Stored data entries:
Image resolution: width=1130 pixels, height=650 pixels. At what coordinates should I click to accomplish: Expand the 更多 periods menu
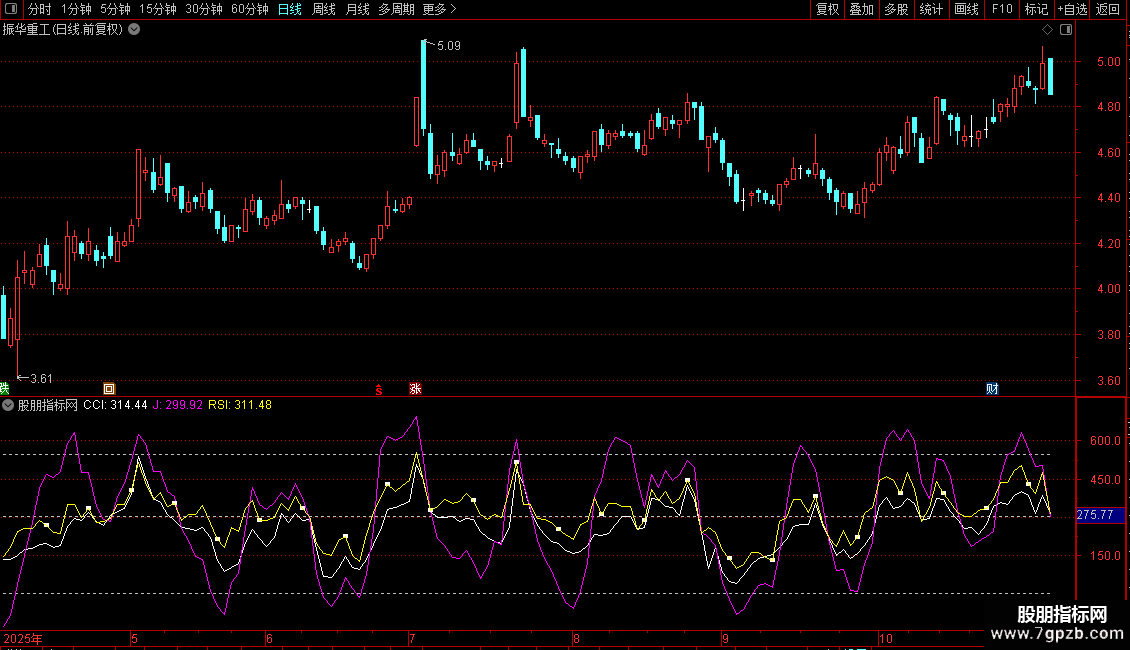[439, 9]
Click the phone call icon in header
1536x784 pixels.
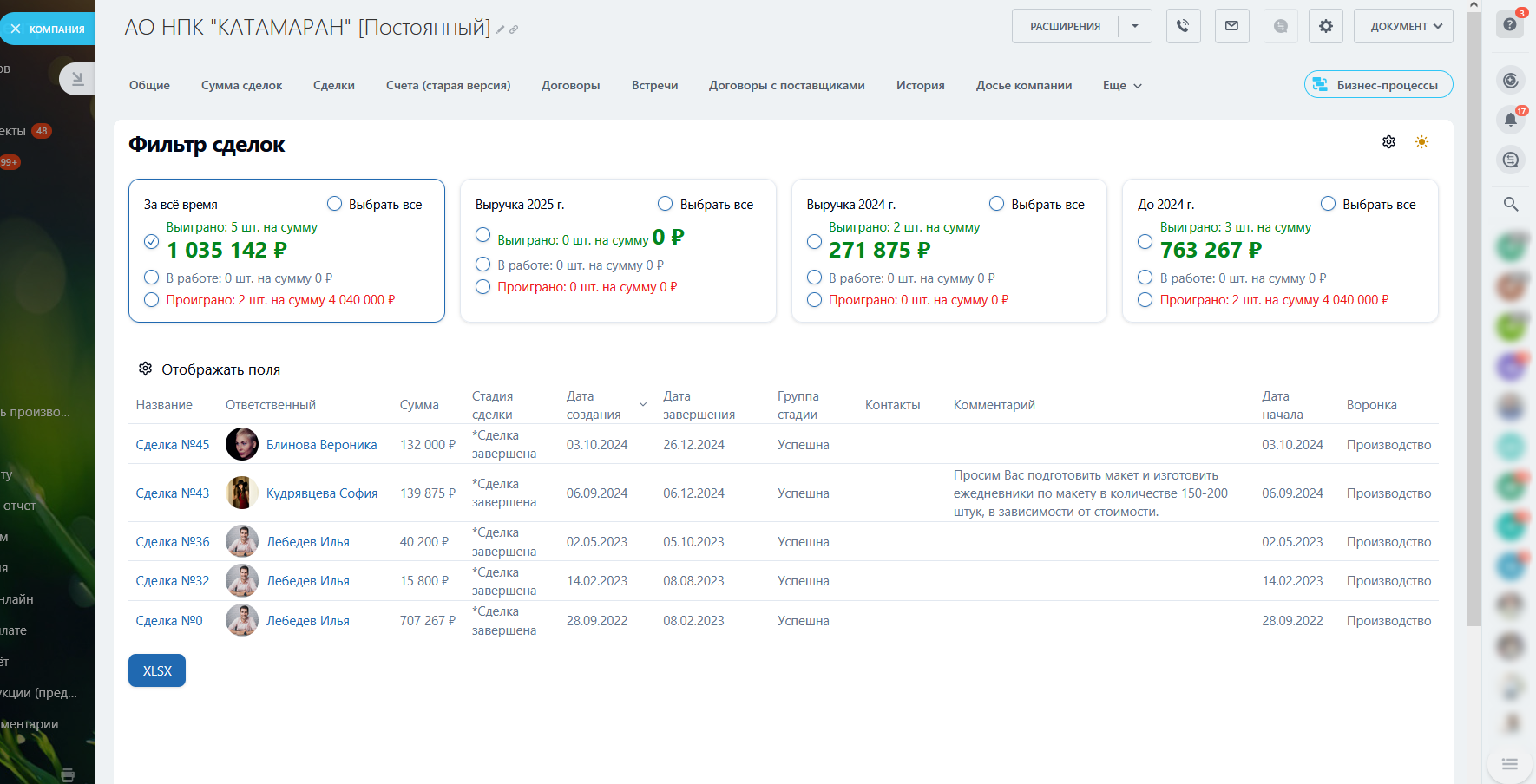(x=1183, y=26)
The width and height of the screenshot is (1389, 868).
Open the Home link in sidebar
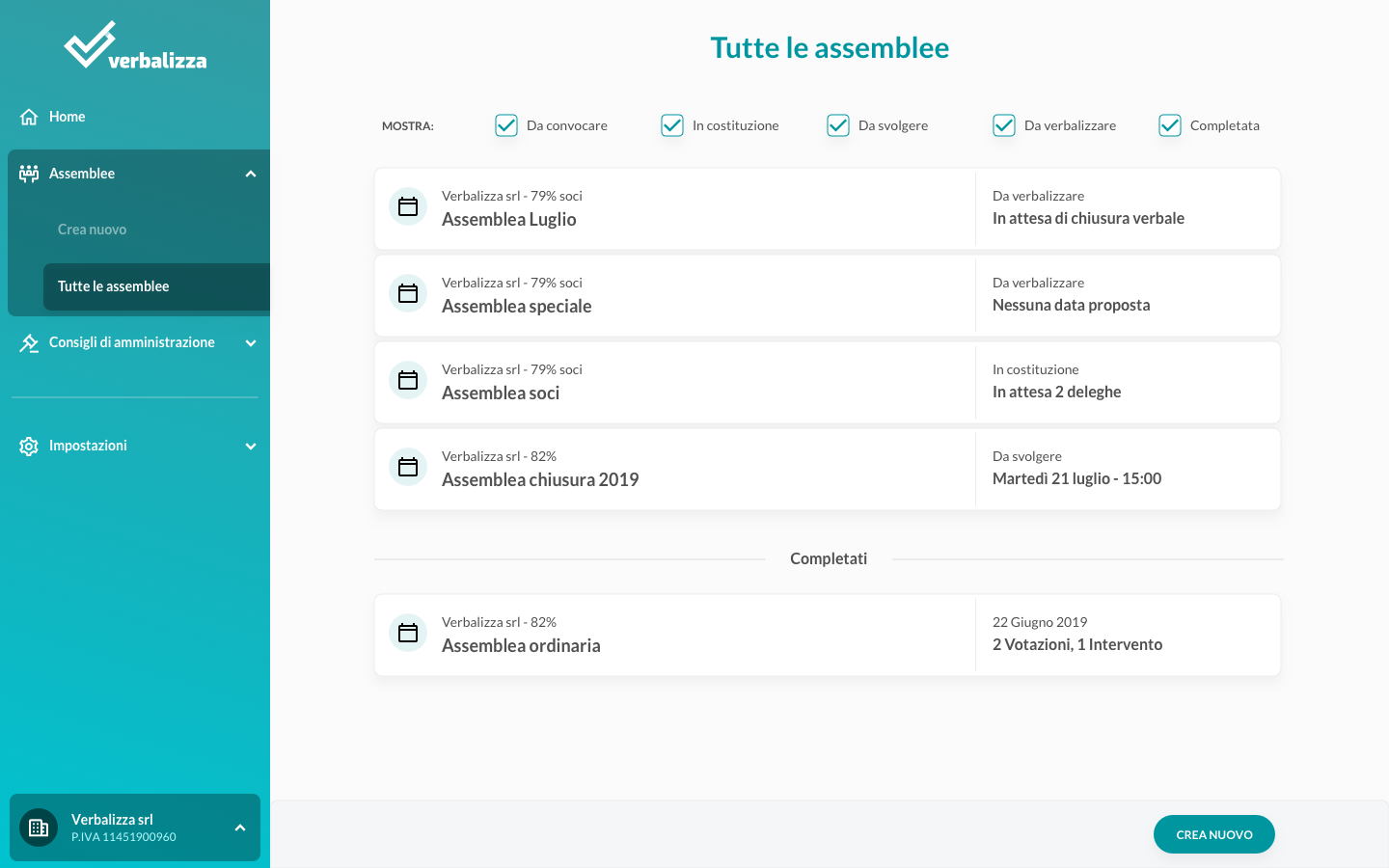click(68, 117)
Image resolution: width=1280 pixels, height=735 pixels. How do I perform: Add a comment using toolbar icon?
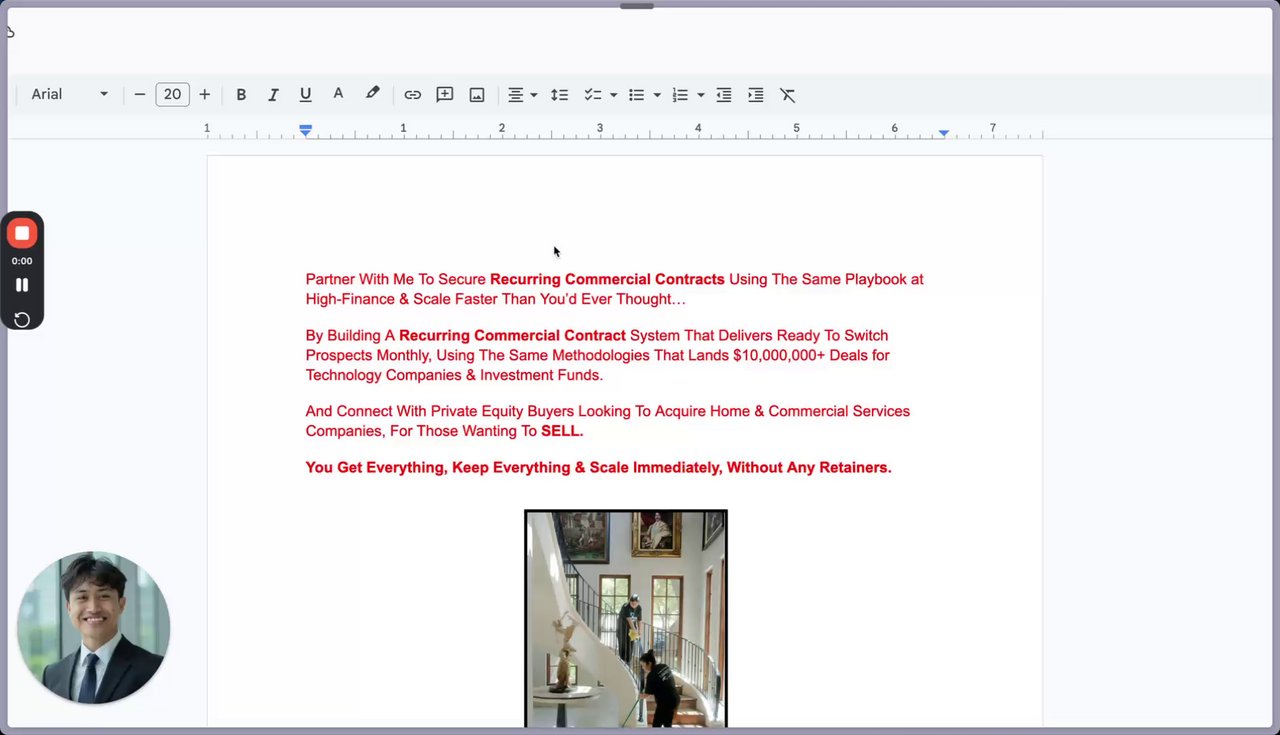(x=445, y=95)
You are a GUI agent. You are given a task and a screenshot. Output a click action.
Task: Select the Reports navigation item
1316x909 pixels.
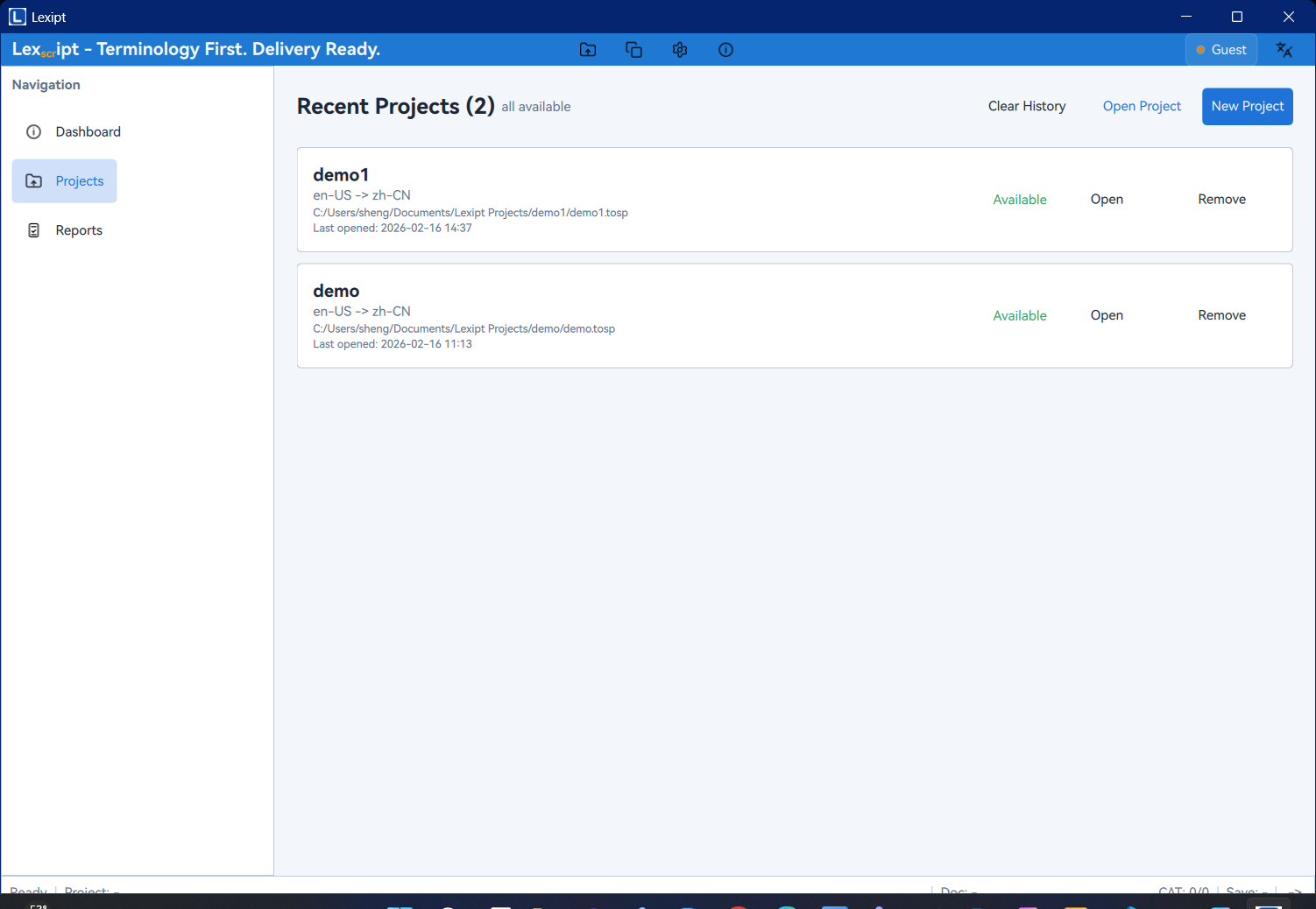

**What you will do:** Each line that contains the string "screenshot" should be copied from the data above.

**Exercise response:**
The width and height of the screenshot is (1389, 868).
You are a GUI agent. You are given a task and a screenshot. Output a click action.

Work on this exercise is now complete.